FORT COLLINS – A Colorado State University study is developing and evaluating a more sensitive test for chronic wasting disease – including the potential to test for infection in live animals, animal products and the environment – through a project funded by Denver-based Morris Animal Foundation.

The disease, which affects deer, moose and elk and is related to similar diseases in cattle and sheep, is a primary concern for hunters and wildlife ranchers and now affects wildlife in 19 states, 2 Canadian provinces and one Asian country.

Prions are rogue proteins that cause the family of diseases that include CWD. The diseases are known as spongiform encephalopathies. While this Morris Animal Foundation-funded study would be the first in several steps to develop and evaluate a potential new test, it will look at a method that shows promise in detecting a wider array of prions at lower levels than are currently detected.

The research into the potential test may allow detection of CWD prions in live animals, animal products and the environment.

“Developing this test may eventually lead to a more rapid and sensitive to test for CWD,” said Dr. Ed Hoover, a Colorado State University veterinarian and researcher with 30 years of experience in researching infectious diseases of animals. “But, just as significantly, it may lead to a substantial gain in our understanding of how prions spread, survive in natural habitats, and impact animal and public health.”

Currently, CWD can only be identified either by testing brain after an animal is deceased or by surgical sampling and testing lymphatic tissues. While researchers don’t know exactly how CWD is passed from animal to animal, CSU scientists discovered that body fluids such as saliva, blood, urine and feces harbor infectious prions. Animals can then be exposed by direct contact with an infected animal or by contact with a contaminated environment.
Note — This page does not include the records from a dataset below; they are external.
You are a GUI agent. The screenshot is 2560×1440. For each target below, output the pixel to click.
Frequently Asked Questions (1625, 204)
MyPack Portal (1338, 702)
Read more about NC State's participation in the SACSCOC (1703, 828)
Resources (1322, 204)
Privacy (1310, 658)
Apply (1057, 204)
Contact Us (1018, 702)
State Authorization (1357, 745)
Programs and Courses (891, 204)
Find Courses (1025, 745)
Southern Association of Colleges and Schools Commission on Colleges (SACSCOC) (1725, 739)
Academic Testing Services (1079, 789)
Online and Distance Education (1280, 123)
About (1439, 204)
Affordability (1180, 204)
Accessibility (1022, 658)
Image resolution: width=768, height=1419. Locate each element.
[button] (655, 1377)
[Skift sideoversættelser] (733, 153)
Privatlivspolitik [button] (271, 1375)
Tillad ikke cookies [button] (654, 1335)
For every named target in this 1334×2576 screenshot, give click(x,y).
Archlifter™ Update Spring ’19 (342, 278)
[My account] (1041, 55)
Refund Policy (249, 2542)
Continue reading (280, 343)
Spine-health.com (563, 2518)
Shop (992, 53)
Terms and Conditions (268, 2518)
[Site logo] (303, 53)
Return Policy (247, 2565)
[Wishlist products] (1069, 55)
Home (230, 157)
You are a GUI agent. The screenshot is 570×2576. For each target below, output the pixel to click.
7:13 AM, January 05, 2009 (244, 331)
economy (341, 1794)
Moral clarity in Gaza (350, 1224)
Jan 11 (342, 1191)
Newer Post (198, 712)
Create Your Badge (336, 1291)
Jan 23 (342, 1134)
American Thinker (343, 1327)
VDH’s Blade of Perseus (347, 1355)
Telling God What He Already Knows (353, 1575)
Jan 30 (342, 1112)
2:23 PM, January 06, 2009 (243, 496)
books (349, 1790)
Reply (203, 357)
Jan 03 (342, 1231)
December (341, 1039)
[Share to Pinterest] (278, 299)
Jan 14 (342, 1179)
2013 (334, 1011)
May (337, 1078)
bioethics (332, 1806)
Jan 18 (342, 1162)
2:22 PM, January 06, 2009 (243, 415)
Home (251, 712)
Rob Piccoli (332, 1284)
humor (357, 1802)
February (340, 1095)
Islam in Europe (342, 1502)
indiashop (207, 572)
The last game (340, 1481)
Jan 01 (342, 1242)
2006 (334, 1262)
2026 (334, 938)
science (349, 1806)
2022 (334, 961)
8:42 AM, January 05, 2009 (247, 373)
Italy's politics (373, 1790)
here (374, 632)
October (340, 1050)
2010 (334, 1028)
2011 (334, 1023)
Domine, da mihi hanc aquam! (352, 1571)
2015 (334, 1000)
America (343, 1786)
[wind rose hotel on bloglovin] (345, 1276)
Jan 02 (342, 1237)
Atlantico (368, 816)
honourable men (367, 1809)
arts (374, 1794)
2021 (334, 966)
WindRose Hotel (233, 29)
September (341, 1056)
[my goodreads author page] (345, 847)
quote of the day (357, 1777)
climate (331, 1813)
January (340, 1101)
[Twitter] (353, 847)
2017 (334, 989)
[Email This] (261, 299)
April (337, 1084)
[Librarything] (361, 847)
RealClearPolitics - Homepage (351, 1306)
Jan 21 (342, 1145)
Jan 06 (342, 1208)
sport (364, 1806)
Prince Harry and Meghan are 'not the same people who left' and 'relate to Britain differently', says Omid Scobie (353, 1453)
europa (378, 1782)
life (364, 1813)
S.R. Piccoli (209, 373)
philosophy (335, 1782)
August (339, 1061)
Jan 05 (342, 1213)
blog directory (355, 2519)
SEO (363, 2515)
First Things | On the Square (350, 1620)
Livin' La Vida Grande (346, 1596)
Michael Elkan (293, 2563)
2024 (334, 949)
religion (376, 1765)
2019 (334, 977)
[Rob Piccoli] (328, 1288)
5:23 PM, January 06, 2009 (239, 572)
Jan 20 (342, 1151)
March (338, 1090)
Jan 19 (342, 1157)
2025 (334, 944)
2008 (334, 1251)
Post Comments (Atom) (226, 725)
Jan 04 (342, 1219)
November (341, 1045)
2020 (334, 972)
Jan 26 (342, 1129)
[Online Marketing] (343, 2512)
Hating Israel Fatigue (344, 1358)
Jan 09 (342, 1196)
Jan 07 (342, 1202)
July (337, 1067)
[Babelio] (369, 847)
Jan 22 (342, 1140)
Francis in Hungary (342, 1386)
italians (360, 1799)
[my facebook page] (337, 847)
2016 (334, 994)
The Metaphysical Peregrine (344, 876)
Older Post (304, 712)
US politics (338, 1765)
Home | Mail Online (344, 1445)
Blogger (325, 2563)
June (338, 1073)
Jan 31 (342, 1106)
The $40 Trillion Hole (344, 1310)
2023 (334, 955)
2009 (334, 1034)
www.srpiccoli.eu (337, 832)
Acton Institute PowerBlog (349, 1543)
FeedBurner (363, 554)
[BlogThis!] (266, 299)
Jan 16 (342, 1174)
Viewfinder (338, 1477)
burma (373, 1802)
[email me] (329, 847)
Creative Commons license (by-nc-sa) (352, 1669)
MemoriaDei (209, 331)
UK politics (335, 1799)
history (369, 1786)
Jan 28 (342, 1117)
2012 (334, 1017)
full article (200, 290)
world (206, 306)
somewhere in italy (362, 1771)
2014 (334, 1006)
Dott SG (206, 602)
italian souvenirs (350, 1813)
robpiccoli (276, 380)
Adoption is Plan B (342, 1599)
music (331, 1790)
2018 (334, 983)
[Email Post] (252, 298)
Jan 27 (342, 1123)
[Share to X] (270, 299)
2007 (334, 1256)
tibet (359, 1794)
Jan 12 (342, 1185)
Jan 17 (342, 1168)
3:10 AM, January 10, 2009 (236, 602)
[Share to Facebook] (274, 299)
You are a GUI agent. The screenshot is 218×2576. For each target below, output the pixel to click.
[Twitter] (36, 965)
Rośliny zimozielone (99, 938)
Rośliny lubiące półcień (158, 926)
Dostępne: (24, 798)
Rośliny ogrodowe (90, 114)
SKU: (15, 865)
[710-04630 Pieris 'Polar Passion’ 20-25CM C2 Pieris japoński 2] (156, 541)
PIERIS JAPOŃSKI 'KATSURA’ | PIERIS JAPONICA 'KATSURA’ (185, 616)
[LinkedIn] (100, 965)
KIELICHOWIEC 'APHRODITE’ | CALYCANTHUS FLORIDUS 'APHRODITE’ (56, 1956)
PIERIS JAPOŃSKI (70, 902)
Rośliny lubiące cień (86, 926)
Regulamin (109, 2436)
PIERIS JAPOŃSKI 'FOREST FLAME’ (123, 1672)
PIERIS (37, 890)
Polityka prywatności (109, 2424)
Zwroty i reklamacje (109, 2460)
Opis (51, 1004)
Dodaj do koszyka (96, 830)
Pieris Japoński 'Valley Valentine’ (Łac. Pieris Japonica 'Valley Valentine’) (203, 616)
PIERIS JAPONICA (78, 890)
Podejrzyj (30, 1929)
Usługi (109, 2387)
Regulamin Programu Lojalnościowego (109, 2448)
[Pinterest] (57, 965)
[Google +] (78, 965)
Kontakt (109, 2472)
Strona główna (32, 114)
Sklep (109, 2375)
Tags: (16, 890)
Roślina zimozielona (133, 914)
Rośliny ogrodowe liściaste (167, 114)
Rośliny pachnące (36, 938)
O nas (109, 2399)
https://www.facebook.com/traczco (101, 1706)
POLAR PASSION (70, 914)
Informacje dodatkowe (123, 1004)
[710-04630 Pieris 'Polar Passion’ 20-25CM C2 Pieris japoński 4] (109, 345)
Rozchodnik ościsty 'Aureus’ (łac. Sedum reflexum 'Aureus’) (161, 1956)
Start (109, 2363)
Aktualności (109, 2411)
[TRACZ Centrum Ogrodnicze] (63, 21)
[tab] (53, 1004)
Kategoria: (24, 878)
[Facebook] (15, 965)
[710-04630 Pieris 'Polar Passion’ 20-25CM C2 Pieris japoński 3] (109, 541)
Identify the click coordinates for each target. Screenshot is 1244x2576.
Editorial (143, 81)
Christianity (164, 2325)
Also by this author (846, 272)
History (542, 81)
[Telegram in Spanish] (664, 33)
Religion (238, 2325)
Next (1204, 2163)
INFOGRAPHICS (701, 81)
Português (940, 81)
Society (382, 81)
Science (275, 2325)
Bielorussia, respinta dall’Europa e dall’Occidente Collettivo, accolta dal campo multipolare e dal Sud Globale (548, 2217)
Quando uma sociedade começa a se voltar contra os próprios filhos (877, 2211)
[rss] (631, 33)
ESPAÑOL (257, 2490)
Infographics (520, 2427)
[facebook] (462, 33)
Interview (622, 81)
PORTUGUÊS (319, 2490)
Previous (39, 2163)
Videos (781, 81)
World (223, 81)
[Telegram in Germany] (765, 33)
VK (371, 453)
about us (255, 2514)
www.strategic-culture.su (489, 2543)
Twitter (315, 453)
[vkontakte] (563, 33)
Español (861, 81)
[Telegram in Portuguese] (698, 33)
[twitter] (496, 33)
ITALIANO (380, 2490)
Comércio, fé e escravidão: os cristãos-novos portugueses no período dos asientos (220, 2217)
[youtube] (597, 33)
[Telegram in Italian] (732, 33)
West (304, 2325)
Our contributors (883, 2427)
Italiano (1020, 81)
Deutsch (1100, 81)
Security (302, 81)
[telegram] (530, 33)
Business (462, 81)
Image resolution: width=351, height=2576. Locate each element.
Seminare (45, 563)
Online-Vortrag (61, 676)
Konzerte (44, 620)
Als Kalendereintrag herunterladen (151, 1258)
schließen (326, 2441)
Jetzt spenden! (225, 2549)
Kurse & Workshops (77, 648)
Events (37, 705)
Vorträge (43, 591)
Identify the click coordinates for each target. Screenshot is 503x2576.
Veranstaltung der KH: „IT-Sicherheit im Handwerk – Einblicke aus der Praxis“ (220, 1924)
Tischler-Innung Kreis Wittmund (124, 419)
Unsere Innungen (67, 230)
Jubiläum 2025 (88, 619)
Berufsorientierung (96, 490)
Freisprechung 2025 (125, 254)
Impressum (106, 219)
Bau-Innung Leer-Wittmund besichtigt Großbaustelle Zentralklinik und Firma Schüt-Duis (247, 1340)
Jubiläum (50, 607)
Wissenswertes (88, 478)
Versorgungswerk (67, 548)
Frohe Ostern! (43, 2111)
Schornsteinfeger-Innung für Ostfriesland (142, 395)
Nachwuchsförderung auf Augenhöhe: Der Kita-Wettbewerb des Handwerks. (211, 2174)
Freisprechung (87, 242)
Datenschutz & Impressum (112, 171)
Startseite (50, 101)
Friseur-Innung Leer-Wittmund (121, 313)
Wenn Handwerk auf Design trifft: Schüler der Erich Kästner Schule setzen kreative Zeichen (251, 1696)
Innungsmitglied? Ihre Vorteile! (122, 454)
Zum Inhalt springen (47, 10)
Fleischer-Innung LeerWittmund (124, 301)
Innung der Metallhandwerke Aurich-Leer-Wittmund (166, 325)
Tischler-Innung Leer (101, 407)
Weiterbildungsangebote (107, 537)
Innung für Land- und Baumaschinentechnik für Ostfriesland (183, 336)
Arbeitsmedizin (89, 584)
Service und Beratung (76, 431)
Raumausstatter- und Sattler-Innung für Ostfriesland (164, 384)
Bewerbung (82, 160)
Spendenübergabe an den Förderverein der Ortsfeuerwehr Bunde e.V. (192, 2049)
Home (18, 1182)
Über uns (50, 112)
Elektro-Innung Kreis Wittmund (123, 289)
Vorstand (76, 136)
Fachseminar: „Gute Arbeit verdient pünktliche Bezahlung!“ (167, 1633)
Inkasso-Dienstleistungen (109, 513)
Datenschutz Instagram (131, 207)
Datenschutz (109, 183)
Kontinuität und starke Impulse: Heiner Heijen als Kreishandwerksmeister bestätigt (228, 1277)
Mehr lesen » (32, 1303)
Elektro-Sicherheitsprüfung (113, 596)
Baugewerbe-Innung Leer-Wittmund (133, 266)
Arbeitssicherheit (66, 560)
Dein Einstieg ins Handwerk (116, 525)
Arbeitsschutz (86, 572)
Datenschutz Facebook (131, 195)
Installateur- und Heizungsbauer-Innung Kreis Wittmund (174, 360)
Current tests also don’t detect all levels of or kinds of infectious prions or prions in the environment, and the test being evaluated in this study has the potential to be developed into a process that would detect those prions.

The test is being researched in collaboration with Dr. Byron Caughey at the National Institutes of Health’s Rocky Mountain Laboratory in Hamilton, Mont. Caughey’s laboratory developed the strategy for the study. Hoover, Caughey and colleagues will focus first on determining if their proposed test detects prions in body fluids with greater sensitivity, accuracy and faster output than is currently possible.

It is unknown why an infectious prion from one species, such as deer or elk, can “jump” to infect another species, and the potential risk to other species such as cattle, or even humans, remains uncertain.